Masten watched Phillips as his victim said, "I never did anything to you. How can a human being do something like this? You're not human."

Authorities said there had been bad blood between Phillips and Masten about a purported incident involving Phillips and Masten's girlfriend when Masten was in jail.

On the night of May 6, 2012, Masten and fellow white supremacist Frank Casiano broke into Phillips' house on Shisler Street in the Northeast, and beat and threatened to kill him. Casiano then pinned down Phillips while Masten gouged out his eyes.

Casiano, 32, pleaded guilty last April to aggravated assault, conspiracy, and burglary, and is serving 20 to 40 years.

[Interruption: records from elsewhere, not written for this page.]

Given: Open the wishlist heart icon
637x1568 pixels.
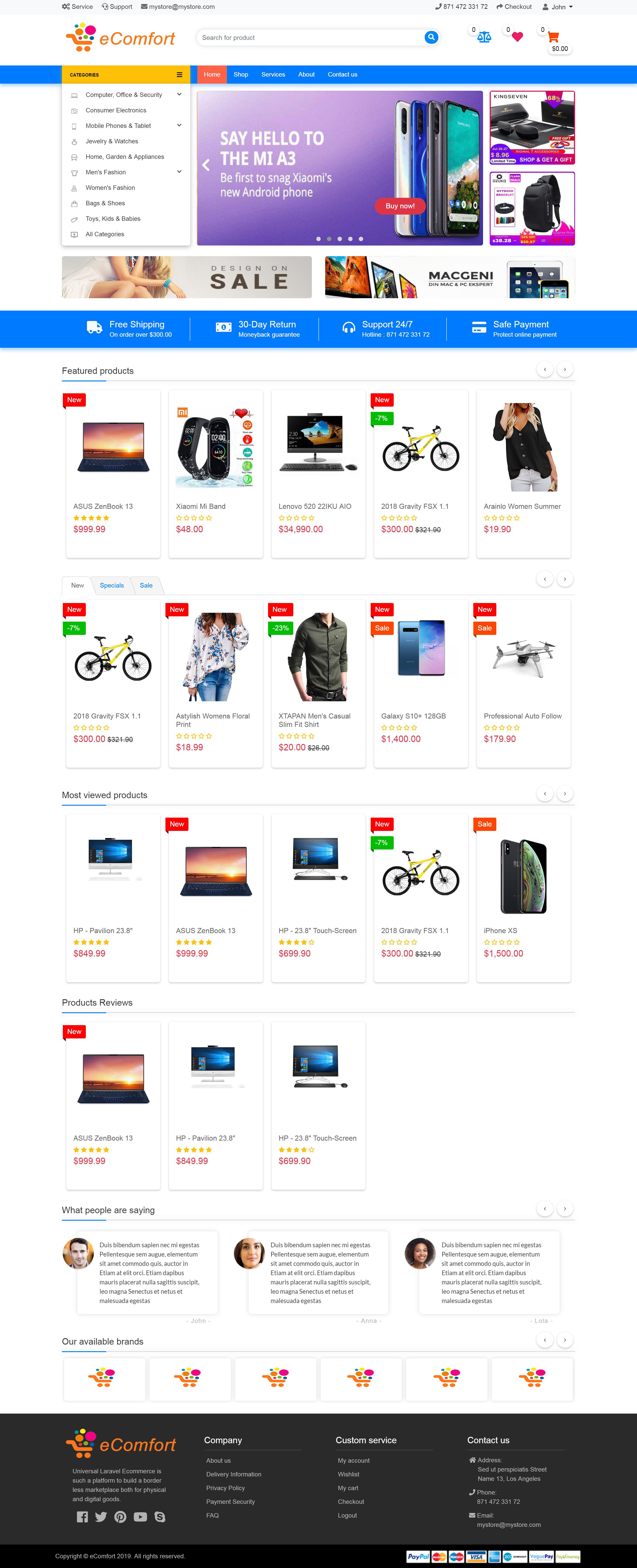Looking at the screenshot, I should click(517, 37).
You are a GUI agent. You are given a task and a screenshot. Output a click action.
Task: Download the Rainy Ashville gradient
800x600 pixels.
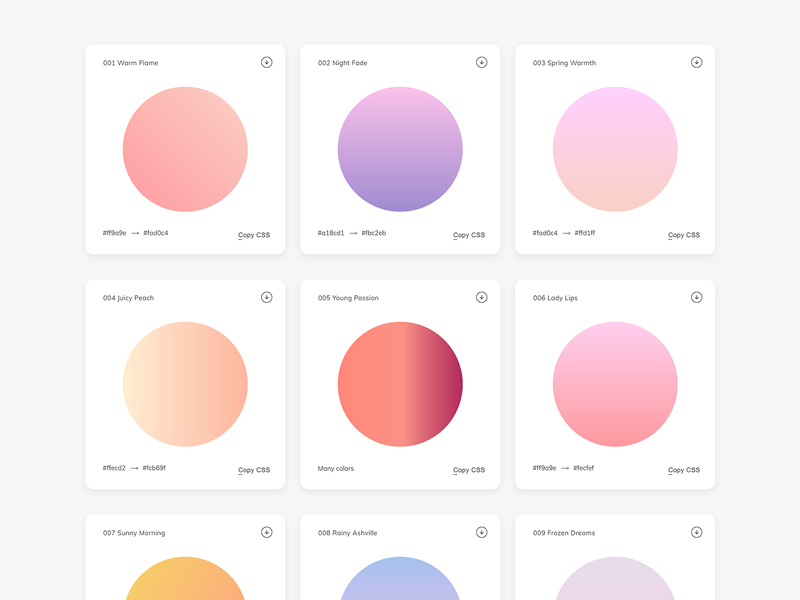point(481,532)
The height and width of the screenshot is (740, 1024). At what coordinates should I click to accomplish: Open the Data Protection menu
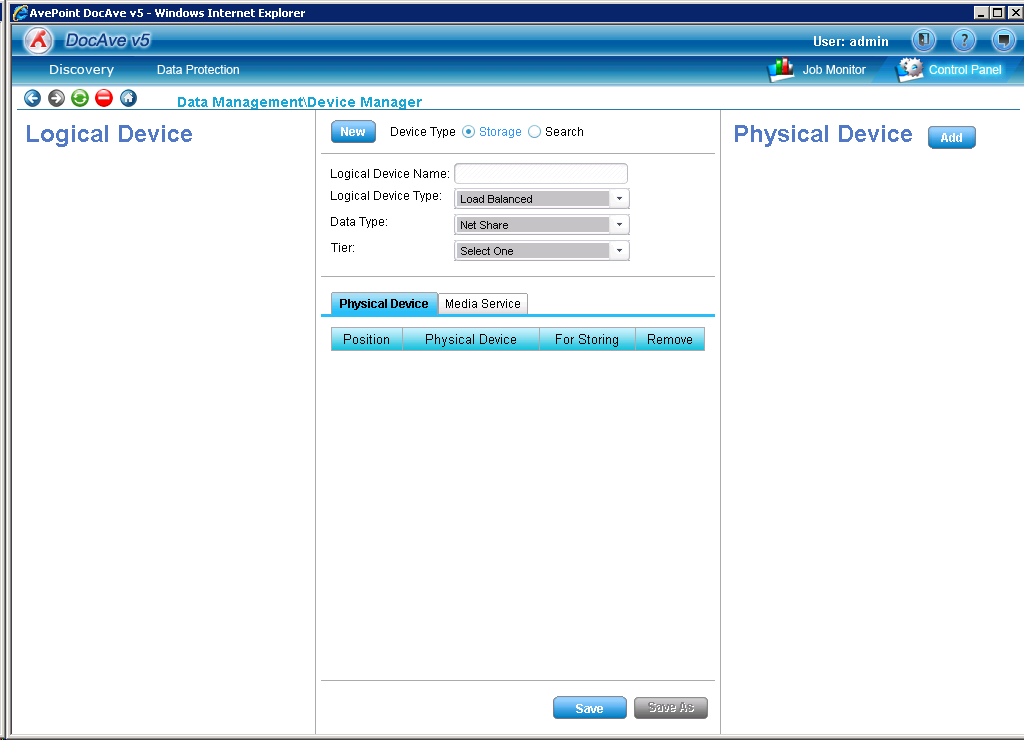pos(198,70)
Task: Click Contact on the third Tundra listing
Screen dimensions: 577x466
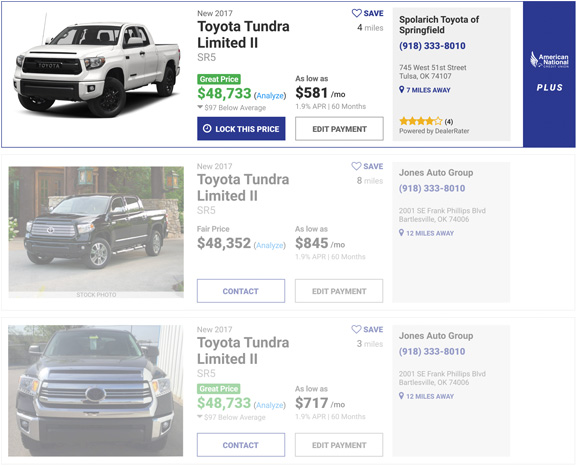Action: click(x=241, y=445)
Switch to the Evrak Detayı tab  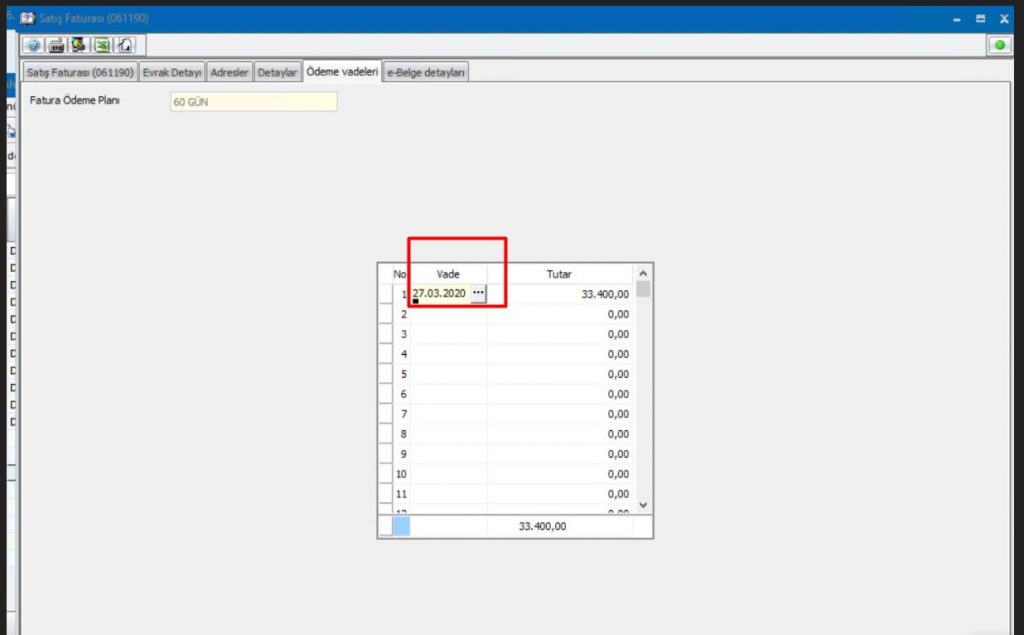(173, 73)
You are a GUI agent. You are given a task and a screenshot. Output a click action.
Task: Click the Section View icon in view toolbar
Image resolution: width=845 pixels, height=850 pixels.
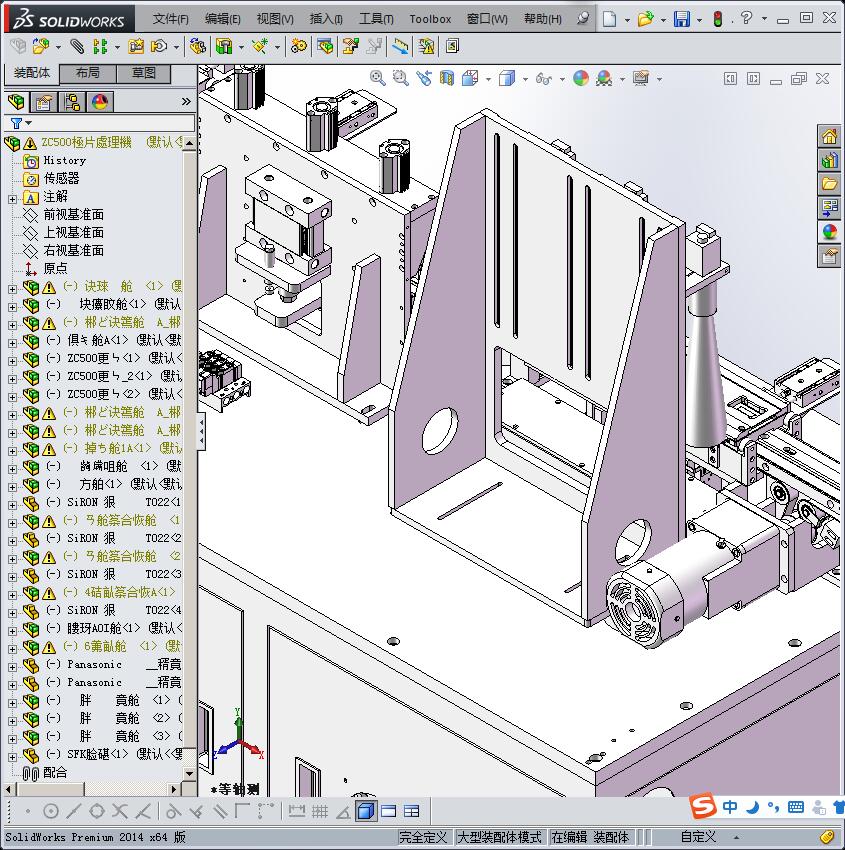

Defense lawyer Andrew G. Gay Jr. argued for a sentence that gives Masten a hope of living outside prison.

Gay presented the Rev. Matthew Palkowski, a Catholic chaplain in the city prisons, who testified that since his arrest, Masten has befriended an African American inmate and helped an Ethiopian inmate who had trouble understanding English.

Palkowski said Masten has "taken a first step on the road to conversion and rehabilitation."

Assistant District Attorney Erica Rebstock argued that Masten's 17 citations for prison misconduct since his arrest showed that he was not rehabilitated.

An additional incident to which Masten pleaded guilty Monday was a Nov. 30, 2012, assault on a prison correctional officer. Rebstock said Masten yelled racist comments and spat at an officer in "an attempt to infect him with hepatitis."

Five weeks ago, Rebstock continued, Masten was cited after a homemade 81/2-inch weapon was found in his cell.

"He is not amenable to rehabilitation," Rebstock told the judge. "If he ever gets out, he will hurt, maim, or kill another person in Philadelphia."